* Assignment: Copy the records exactly, every one of them.

Start of Input data

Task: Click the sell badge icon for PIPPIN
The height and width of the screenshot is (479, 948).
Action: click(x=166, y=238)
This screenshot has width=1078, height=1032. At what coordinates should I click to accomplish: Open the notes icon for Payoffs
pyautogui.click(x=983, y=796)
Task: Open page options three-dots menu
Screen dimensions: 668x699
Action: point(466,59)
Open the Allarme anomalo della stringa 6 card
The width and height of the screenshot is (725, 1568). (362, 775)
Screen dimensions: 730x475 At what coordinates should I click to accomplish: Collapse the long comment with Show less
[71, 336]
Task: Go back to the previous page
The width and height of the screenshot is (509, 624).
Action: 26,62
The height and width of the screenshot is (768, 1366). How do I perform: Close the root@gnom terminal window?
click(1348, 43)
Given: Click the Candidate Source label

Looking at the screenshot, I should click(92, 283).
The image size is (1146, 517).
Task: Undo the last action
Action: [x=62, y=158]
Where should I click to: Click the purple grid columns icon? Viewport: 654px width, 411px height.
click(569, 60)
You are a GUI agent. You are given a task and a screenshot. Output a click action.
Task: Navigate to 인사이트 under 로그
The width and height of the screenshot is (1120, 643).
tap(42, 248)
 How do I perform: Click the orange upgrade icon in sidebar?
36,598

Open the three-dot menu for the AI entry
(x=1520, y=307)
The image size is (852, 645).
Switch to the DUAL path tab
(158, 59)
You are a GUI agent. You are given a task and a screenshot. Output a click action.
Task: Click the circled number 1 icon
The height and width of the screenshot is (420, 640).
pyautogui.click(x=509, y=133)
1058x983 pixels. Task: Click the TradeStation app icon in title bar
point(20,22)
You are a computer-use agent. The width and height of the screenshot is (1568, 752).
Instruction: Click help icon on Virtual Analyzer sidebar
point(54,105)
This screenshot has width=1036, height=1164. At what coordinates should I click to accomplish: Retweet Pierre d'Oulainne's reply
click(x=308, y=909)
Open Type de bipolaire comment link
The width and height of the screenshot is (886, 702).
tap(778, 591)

End of Input data

* Reply:
Task: Click the sell badge icon for PIPPIN
The height and width of the screenshot is (479, 948).
Action: click(x=166, y=238)
This screenshot has width=1078, height=1032. At what coordinates should I click to accomplish: Open the notes icon for Payoffs
pyautogui.click(x=983, y=796)
Task: Open page options three-dots menu
Screen dimensions: 668x699
Action: point(466,59)
Open the Allarme anomalo della stringa 6 card
The width and height of the screenshot is (725, 1568). (362, 775)
Screen dimensions: 730x475 At what coordinates should I click to accomplish: Collapse the long comment with Show less
[71, 336]
Task: Go back to the previous page
The width and height of the screenshot is (509, 624).
Action: 26,62
The height and width of the screenshot is (768, 1366). How do I perform: Close the root@gnom terminal window?
click(1348, 43)
Given: Click the Candidate Source label

Looking at the screenshot, I should click(92, 283).
The image size is (1146, 517).
Task: Undo the last action
Action: [x=62, y=158]
Where should I click to: Click the purple grid columns icon? Viewport: 654px width, 411px height.
click(569, 60)
You are a GUI agent. You are given a task and a screenshot. Output a click action.
Task: Navigate to 인사이트 under 로그
The width and height of the screenshot is (1120, 643).
tap(42, 248)
 How do I perform: Click the orange upgrade icon in sidebar?
36,598

Open the three-dot menu for the AI entry
(x=1520, y=307)
The image size is (852, 645).
Switch to the DUAL path tab
(158, 59)
You are a GUI agent. You are given a task and a screenshot. Output a click action.
Task: Click the circled number 1 icon
The height and width of the screenshot is (420, 640).
pyautogui.click(x=509, y=133)
1058x983 pixels. Task: Click the TradeStation app icon in title bar
point(20,22)
You are a computer-use agent. The width and height of the screenshot is (1568, 752).
Instruction: Click help icon on Virtual Analyzer sidebar
point(54,105)
This screenshot has width=1036, height=1164. At what coordinates should I click to accomplish: Retweet Pierre d'Oulainne's reply
click(x=308, y=909)
Open Type de bipolaire comment link
The width and height of the screenshot is (886, 702).
tap(778, 591)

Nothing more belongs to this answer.